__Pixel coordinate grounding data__

------------------------

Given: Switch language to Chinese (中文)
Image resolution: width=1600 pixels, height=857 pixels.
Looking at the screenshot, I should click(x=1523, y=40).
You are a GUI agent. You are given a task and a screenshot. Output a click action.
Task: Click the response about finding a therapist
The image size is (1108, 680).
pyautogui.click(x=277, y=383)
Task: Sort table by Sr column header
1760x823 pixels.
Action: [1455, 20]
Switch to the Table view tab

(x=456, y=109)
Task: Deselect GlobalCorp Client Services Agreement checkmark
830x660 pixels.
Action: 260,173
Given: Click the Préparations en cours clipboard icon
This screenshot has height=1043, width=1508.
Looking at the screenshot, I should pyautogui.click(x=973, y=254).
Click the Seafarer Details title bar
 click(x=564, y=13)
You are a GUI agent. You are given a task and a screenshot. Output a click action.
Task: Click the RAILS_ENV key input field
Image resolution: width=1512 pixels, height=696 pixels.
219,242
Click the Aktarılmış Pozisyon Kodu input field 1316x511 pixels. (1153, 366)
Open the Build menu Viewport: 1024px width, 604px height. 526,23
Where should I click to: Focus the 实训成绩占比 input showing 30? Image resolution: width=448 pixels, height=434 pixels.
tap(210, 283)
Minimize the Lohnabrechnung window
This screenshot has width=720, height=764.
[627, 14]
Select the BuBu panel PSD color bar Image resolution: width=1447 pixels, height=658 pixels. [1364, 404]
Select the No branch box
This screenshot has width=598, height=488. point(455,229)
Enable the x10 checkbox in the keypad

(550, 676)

------------------------

__Task details__
Only the lines above starting at the line that holds "1760x823 pixels." and ending at the line that holds "Open the Build" are to be repeated, exactly and in full.

__Answer to this exercise__
1760x823 pixels.
Action: [1455, 20]
Switch to the Table view tab

(x=456, y=109)
Task: Deselect GlobalCorp Client Services Agreement checkmark
830x660 pixels.
Action: 260,173
Given: Click the Préparations en cours clipboard icon
This screenshot has height=1043, width=1508.
Looking at the screenshot, I should pyautogui.click(x=973, y=254).
Click the Seafarer Details title bar
 click(x=564, y=13)
You are a GUI agent. You are given a task and a screenshot. Output a click action.
Task: Click the RAILS_ENV key input field
Image resolution: width=1512 pixels, height=696 pixels.
219,242
Click the Aktarılmış Pozisyon Kodu input field 1316x511 pixels. (1153, 366)
Open the Build menu Viewport: 1024px width, 604px height. 526,23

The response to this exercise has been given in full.